Bertrand Tavernier aimait le septième art sous tous les angles : en spectateur, en critique, en érudit, en producteur, en scénariste et en metteur en scène. Il avait, disait-il, « le cinéma dans le sang ». 

Né à Lyon, la ville des frères Lumière, le berceau du cinéma, Bertrand Tavernier fut pourtant abreuvé de mots plus que d’images durant son enfance. Fils de l’écrivain et résistant René Tavernier, voisin de Louis Aragon et Elsa Triolet, il en hérita le goût des livres et de l’engagement. C’est seulement à 12 ans, lorsqu’il fut envoyé dans un sanatorium pour soigner une tuberculose, qu’il découvrit son premier film, Dernier Atout de Jacques Becker. Un éblouissement fondateur qui détourna le cours de sa jeunesse, lui faisant courrir les salles de quartier, fonder un ciné-club, et dévorer les revues spécialisées. Jean-Luc Godard disait de Bertrand Tavernier qu’il était comme lui « un enfant de la Libération et de la Cinémathèque ». 

L’affamé de pellicules devint l’assistant de Jean-Pierre Melville, un attaché de presse passionné défendant bec et ongles les films qu’il aimait, un critique à Télérama, aux Cahiers du cinéma et à Positif, l’auteur d’ouvrages amoureux du cinéma français et américain. 

Puits de sciences, féru d’histoire, d’arts et de lettres, il était le symbole de la cinéphilie à la française. Et comme la génération de la Nouvelle Vague qui avait fait ses classes de cinéma la plume à la main plutôt que caméra au poing, Bertrand Tavernier passa des écrits aux écrans. Mais il se tourna résolument, pour sa part, vers le grand public, préférant faire ses films en artisan inspiré plutôt qu’en artiste maudit, goûtant moins les expérimentations formelles et les techniques de pointe que les sujets amples et les histoires fortes. 

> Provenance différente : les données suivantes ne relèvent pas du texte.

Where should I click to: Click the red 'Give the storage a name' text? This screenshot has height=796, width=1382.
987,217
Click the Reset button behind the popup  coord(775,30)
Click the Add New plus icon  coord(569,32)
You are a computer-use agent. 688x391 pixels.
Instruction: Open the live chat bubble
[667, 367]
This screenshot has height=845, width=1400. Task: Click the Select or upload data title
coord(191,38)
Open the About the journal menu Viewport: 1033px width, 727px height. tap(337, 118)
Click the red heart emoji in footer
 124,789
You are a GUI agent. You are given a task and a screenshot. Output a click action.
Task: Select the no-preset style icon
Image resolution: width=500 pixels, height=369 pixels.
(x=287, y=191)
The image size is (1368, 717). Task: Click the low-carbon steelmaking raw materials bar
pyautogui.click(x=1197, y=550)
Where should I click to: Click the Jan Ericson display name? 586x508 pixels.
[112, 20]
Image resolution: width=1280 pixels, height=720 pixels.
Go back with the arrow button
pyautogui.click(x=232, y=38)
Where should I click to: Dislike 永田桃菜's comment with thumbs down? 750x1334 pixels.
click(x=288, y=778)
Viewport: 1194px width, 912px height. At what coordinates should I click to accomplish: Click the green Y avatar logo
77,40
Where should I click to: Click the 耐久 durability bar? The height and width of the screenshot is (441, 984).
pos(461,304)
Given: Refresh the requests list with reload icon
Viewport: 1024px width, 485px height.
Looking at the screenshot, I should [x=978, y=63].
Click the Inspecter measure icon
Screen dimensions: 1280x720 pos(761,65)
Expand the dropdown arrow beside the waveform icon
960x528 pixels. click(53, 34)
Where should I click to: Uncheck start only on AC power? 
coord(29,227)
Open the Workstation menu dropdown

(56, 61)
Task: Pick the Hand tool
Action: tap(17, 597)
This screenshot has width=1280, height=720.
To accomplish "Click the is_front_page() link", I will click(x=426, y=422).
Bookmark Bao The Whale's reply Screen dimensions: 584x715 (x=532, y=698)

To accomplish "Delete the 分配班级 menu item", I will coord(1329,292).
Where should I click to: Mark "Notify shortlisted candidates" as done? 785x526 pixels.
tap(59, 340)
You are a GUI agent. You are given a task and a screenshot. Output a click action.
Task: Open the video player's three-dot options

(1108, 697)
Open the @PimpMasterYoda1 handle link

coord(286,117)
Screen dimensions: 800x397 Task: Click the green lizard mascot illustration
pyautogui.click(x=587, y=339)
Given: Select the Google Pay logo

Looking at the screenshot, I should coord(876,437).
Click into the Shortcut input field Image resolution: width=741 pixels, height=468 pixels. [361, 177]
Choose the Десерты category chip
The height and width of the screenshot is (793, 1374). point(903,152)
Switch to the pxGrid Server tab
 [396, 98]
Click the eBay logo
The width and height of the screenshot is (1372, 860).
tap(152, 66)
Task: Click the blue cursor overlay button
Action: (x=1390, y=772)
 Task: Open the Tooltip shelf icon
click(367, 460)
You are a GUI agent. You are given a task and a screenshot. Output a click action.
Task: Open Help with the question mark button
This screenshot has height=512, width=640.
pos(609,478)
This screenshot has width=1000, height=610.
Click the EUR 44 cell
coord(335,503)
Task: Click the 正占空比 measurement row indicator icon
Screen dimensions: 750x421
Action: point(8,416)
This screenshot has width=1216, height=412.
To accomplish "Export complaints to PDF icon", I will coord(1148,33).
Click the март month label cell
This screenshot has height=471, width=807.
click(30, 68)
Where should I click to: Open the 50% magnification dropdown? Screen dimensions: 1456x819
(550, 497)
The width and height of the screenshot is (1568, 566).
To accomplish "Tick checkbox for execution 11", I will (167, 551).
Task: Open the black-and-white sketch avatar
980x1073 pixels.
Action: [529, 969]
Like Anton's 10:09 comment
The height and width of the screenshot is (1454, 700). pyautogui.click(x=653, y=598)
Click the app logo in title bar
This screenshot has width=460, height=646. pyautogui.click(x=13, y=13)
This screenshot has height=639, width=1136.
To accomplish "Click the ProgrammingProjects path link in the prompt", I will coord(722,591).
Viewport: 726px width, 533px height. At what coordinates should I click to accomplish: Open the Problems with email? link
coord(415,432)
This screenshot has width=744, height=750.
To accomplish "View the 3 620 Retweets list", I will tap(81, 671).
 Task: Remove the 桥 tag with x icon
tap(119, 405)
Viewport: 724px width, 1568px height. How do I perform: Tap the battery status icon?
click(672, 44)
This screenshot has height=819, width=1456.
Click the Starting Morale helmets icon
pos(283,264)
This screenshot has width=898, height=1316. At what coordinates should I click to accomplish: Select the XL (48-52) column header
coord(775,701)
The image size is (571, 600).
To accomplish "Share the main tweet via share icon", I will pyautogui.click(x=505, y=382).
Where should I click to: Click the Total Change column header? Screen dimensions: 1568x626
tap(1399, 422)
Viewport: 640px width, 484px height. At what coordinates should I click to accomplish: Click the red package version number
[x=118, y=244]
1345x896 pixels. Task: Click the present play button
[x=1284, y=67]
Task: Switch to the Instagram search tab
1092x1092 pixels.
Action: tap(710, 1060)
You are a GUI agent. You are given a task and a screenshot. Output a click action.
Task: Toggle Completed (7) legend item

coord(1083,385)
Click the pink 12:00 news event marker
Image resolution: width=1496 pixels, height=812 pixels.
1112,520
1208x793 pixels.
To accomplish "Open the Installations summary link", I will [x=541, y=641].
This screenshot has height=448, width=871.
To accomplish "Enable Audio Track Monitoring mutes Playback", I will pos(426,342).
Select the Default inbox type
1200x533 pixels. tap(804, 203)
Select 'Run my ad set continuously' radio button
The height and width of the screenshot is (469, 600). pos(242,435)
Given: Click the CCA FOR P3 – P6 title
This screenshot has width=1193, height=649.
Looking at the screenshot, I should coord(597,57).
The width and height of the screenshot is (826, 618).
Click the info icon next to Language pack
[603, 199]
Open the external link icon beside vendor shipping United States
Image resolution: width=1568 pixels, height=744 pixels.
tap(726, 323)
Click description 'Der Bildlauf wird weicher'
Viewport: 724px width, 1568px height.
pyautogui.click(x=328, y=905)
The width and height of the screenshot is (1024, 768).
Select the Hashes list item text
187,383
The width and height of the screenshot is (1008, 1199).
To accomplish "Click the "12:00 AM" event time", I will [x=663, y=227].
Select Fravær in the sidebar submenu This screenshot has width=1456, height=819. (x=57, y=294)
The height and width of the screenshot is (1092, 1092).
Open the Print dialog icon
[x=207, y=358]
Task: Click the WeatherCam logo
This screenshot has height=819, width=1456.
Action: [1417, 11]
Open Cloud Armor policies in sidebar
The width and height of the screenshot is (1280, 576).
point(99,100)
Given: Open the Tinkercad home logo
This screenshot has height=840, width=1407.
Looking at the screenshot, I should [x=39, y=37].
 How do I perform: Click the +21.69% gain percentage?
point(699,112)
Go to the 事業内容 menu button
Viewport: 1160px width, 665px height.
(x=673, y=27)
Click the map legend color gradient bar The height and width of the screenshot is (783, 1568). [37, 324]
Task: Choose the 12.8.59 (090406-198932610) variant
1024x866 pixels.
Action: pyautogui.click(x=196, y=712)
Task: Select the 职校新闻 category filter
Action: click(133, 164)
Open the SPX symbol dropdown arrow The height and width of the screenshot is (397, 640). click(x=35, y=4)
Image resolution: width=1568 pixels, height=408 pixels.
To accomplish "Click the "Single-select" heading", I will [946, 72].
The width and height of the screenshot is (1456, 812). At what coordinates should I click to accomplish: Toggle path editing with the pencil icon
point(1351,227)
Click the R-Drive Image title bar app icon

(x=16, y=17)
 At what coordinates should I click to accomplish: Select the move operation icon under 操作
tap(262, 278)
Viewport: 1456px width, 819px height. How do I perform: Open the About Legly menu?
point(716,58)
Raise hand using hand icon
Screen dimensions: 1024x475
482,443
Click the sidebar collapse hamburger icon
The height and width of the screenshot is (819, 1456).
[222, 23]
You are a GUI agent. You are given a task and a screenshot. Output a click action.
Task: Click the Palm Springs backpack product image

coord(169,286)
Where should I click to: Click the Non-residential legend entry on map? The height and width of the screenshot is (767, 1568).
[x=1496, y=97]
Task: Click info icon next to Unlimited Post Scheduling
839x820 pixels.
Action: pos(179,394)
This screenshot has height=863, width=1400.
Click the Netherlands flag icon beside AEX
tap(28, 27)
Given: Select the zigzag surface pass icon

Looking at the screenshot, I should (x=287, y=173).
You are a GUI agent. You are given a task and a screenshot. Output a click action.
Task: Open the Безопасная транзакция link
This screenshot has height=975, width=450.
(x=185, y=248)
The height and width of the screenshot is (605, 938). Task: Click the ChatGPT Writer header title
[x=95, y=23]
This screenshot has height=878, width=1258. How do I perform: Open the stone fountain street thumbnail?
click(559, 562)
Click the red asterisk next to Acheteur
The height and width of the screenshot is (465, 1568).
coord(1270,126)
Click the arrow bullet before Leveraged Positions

Lui qui aimait tout le cinéma en embrassa tous les genres. On lui doit de grandes fresques historiques en costume (Que la fête commence ou La Princesse de Montpensier), des polars sombres (L627), des satires sociales (Coup de torchon), des films de guerre (Capitaine Conan), des œuvres de cape et d’épée (La Fille de d’Artagnan) et des comédies politiques (Quai d’Orsay). Il savait aussi bien raviver l’épopée flamboyante des mousquetaires, faite d’algarades et de cavalcades, que croquer avec humour les travers des hommes politiques, s’interroger avec gravité sur l’utilité et l’honneur des guerriers ou sur la passion amoureuse prise dans les rets du pouvoir. Sa caméra s’immisçait aussi dans les fêlures vives de la société, drogue, pauvreté, délinquance, avec une lucidité qui semblait parfois prémonitoire, à voir La Mort en Direct où le beau visage souffrant de Romy Schneider devient l’icône des dérives du voyeurisme médiatique. Et quand le tragique de l’histoire dépassait la fiction, il la rendait par des documentaires : La guerre sans nom ou Histoires de vies brisées donnaient voix aux oubliés de la guerre d’Algérie.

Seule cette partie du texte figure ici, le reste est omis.